Aperto o botão deletar. Mais uma história jogada fora. Mais um mundo que não conseguiu ser finalizado. É sempre assim. Não é a primeira, nem segunda, quem dirá vigésima. Em todos esses anos tentando, nunca mais consegui criar algo que me agradasse. Falo certo, ME agradasse. Para o público, tudo que crio está bom. Ficam satisfeitos com pouco, veja só. Mas eu sou exigente. Talvez até perfeccionista.
Explico: meu primeiro livro publicado, Reviravoltas em Berlim, foi um sucesso absoluto. As filas nas livrarias não tinham fim, os estoques acabavam em questão de dias e, apesar da alegria me preencher, o corpo às vezes não resistia a tanto cansaço. Não sei dizer ao certo quanto tempo fiquei na lista dos mais vendidos. Provavelmente um ano ou mais. Foi um pouco questão de sorte, juro. Antes de Berlim ser lançado, eu já havia criado inúmeras histórias, apesar de ele ter sido o primeiro a ser publicado. Com a ajudinha de uma amiga revisora e um amigo editor de uma grande editora, Cloe e Henry ficaram imensamente conhecidos. Eu não acreditava que a história tinha tanto potencial assim, mas conquistou o coração de milhares de fãs. E, apesar de isso ter acontecido três anos atrás, eles ainda me adoram.
Com pena, digo eu. Esperam ansiosos por algo que essa modesta professora de português não acha suficiente para dar a eles. De vez em quando posto trechos de alguma criação na minha página, e eles, frívolos, derramam seu amor sobre mim. Sou feliz por esse carinho não ter acabado. Mas admito que só publicarei algo novo, ou a continuação desse casal tão querido, quando atingir o meu melhor.
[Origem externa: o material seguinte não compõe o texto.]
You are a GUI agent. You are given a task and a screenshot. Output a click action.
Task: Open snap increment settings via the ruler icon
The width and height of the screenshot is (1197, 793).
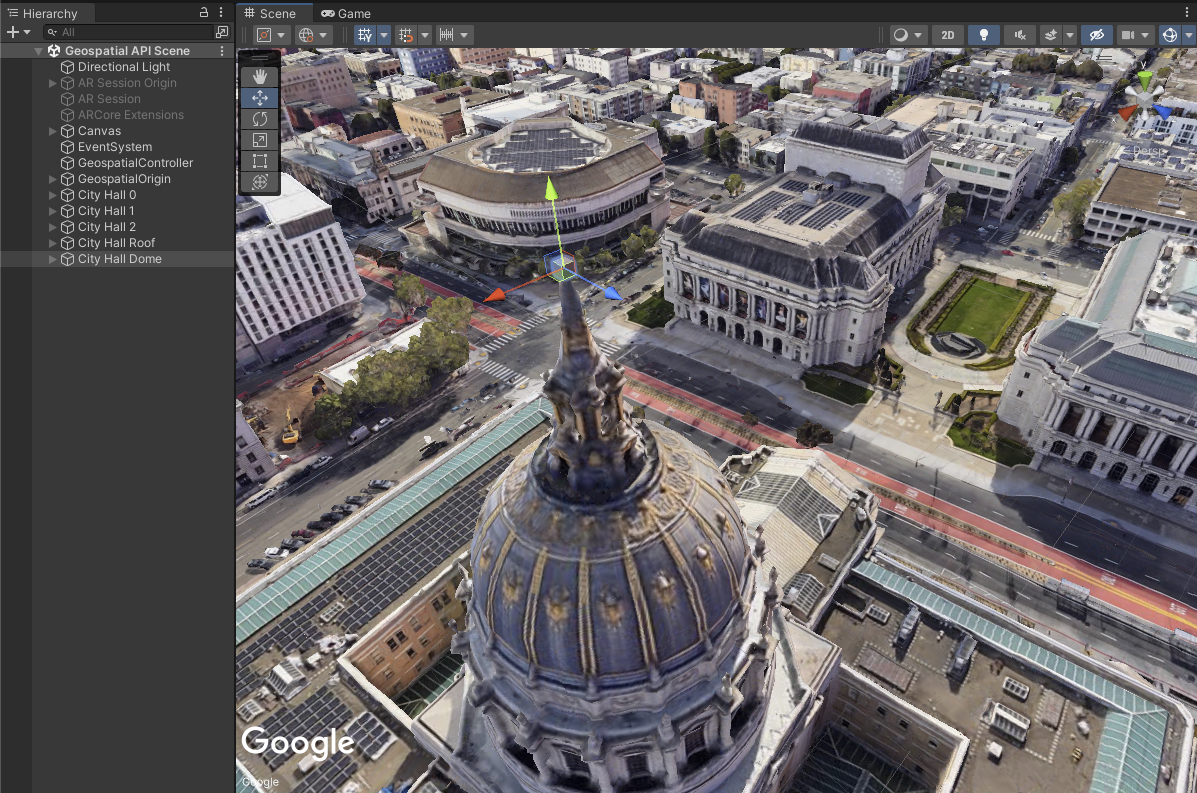coord(444,34)
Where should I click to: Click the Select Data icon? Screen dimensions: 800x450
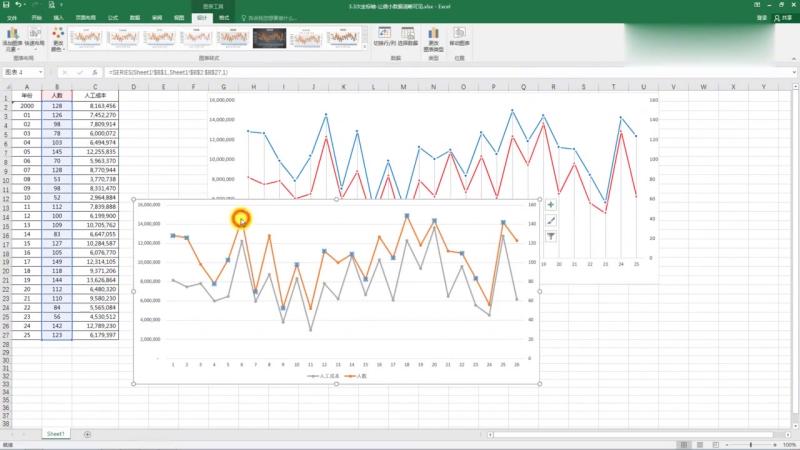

Sou rigorosa, você já deve ter percebido. Mas penso eu que, com tantas histórias no mundo, como dar menos que o dobro da minha dedicação? Claro, tenho tempo para escrever. Claro, tenho técnica. Claro, tenho incentivadores. Mas não tenho imaginação. Acho que fui perdendo conforme os anos foram passando. Fui ficando cada vez mais casca grossa. Apesar de manter o bom humor e uma ironia saudável, esses elementos não são suficientes para obter sucesso.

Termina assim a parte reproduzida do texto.